Ed Brubaker

Ed Brubaker ( born November 17, 1966 in Bethesda, Maryland) is an American comic book writer and signatory.

Life and work

Brubaker 1966, born at the National Naval Medical Center in Bethesda, a clinic for members of the U.S. Navy. An uncle Brubaker's mother's side was the screenwriter John Paxton.

After visiting the colleges and some casual job Brubaker began in the early 1990s to work as a full-time cartoonist. His first work was doing a job as an author and illustrator of the series Pajama Chronicles, edited by Bakes Horne comics. This was followed by Purgatory USA and the semi- autobiographical series Lowlife for Slave Labor Graphics and Monkey Wrench for Caliber Comics.

In 1991 he started for the stories published by the Publisher Dark Horse Comics anthology series Dark Horse Presents contribute, an activity that he should continue for the rest of the decade on an irregular basis.
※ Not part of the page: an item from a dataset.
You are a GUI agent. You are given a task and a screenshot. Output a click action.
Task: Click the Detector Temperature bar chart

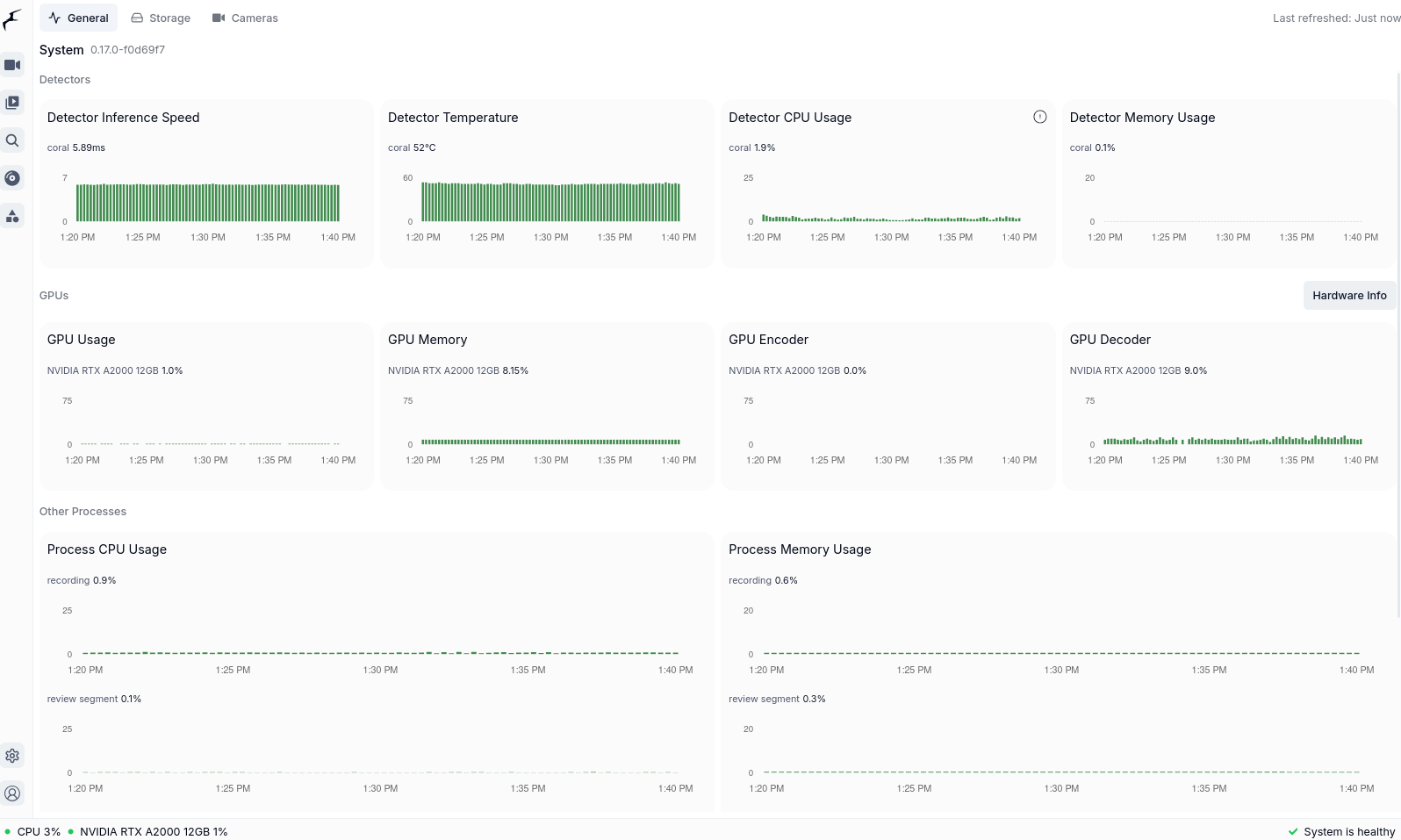coord(550,202)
For the 1993 published story on Accidential Death were Brubaker and his partner, the artist Eric Shanower, with a Eisner Award, the most prestigious prize of the American comic book industry, excellent. 1997 Brubaker began his own work on the Small Press publishing house to publish alternative comics.

In 1995, Brubaker his first work for DC Comics, one of the two major American publishers, in: The published in DC's Vertigo imprint grim political satire Vertigo Visions: Prez, Smells Like Teen President. Brubaker's next DC project, the four-part mini-series Scene of the Crime ( 1999), set by the subscribers to Michael Lark and Sean Phillips into the picture, which marked the beginning of a long collaboration between the artistic triumvirate. The, based in Los Angeles detective story proved to be not only a commercial success, but also brought Brubaker first attention from the American film industry and established the genre of crime fiction than his writing the main operating area.

For WildStorm publishing Brubaker wrote stories for the series The Authority, Sleeper ( # 1-12) and Sleeper: Season Two. The purchasers, with whom he worked during this time, counted inter alia Jim Lee.

2000 Brubaker signed a one-year exclusive contract with DC and took over the job author for the traditional superhero series Batman, which he was retained until 2002. There followed a two-year commitment to the series Detective Comics, which also had stories about the Batman character to the content. Brubaker's artistic partner, the most Batman stories in these four years, designed, was a draftsman Scott McDaniel. Added to this was the work of many comics about the seductive professional thief Catwoman, the Brubaker 2001-2005 employed. This began with the four-part story Trail of the Catwoman, which was # 759-762 as a so -called back- story in the back of the books, following the Batman " main story ", published in 2001 in Detective Comics, and soon afterwards in a separate series resulted that Brubaker wrote to issue # 37. As a signatory Brubaker was doing set aside Darwyn Cooke. Another project during Brubaker's DC time, which led him back to his roots as a mystery writer, the series Gotham Central, a police comic that in Batman's fictional hometown of Gotham City, the adventures of the detective on the content and Brubaker between 2003 and 2006 the team was was designed with the mystery writer Greg Rucka and artist Michael Lark.

2004 Brubaker moved to DC's main competitor Marvel Comics. There he wrote among other things on the series Daredevil, Uncanny X -Men and Captain America. Brubaker's work on Captain America thereby learned in 2007 public especially true attention enough to reports of the U.S. news channel CNN, which was due to the fact in particular that Brubaker and his partner - artist Steve Epting - the iconic title character, the patriotic super soldier Steve Rogers, left to die.

Brubaker currently lives in Seattle, Washington.